The foregoing description primarily emphasizes electronic computers and devices. However, it should be understood that any other computing or other type of device instead may be used, such as a device utilizing any combination of electronic, optical, biological and chemical processing.
Several different embodiments of the present invention are described above, with each such embodiment described as including certain features. However, it is intended that the features described in connection with the discussion of any single embodiment are not limited to that embodiment but may be included and/or arranged in various combinations in any of the other embodiments as well, as will be understood by those skilled in the art.
Similarly, in the discussion above, functionality sometimes is ascribed to a particular module or component. However, functionality generally may be redistributed as desired among any different modules or components, in some cases completely obviating the need for a particular component or module and/or requiring the addition of new components or modules. The precise distribution of functionality preferably is made according to known engineering tradeoffs, with reference to the specific embodiment of the invention, as will be understood by those skilled in the art.

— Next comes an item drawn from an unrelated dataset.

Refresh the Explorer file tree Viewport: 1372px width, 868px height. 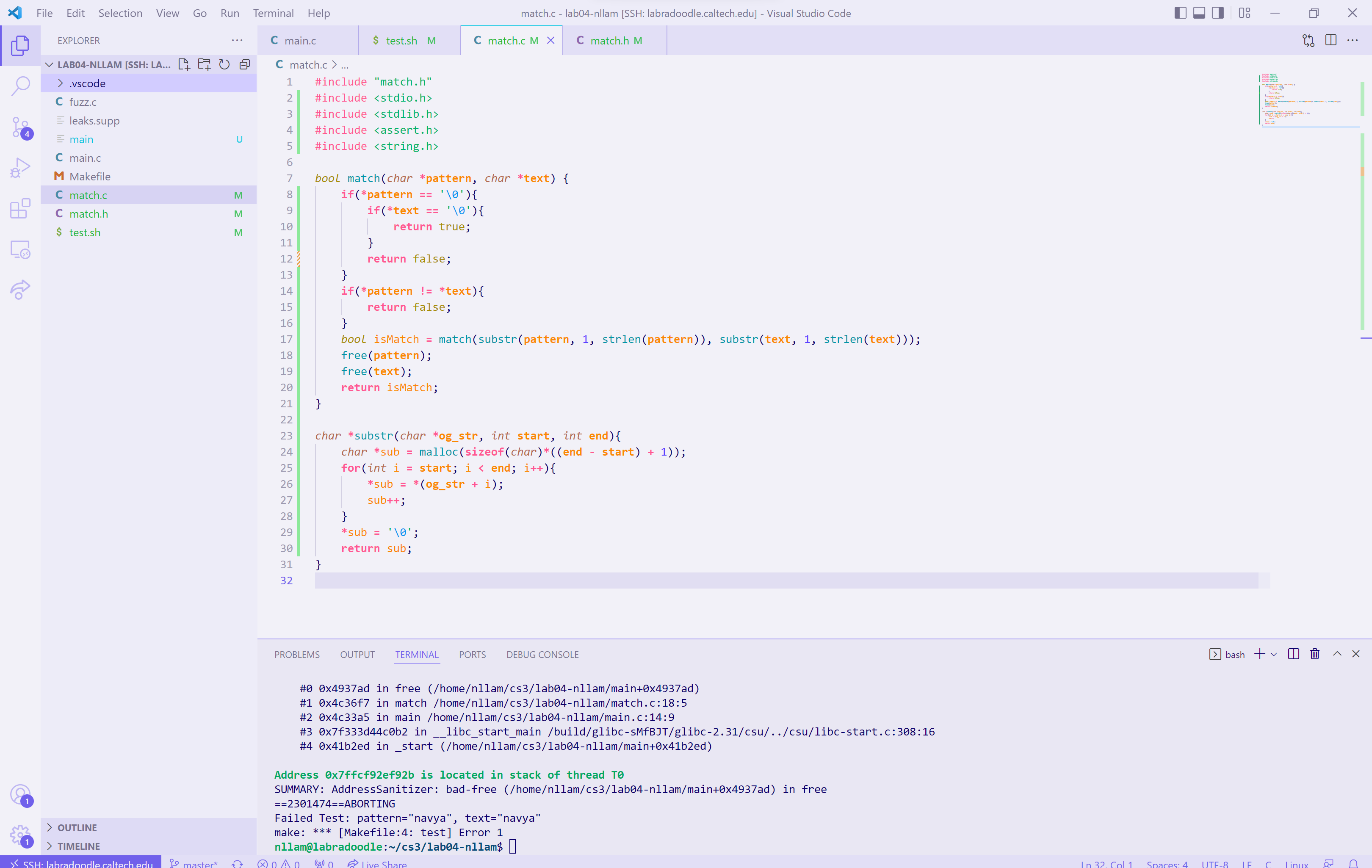224,64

Thus, although the present invention has been described in detail with regard to the exemplary embodiments thereof and accompanying drawings, it should be apparent to those skilled in the art that various adaptations and modifications of the present invention may be accomplished without departing from the spirit and the scope of the invention. Accordingly, the invention is not limited to the precise embodiments shown in the drawings and described above. Rather, it is intended that all such variations not departing from the spirit of the invention be considered as within the scope thereof as limited solely by the claims appended hereto.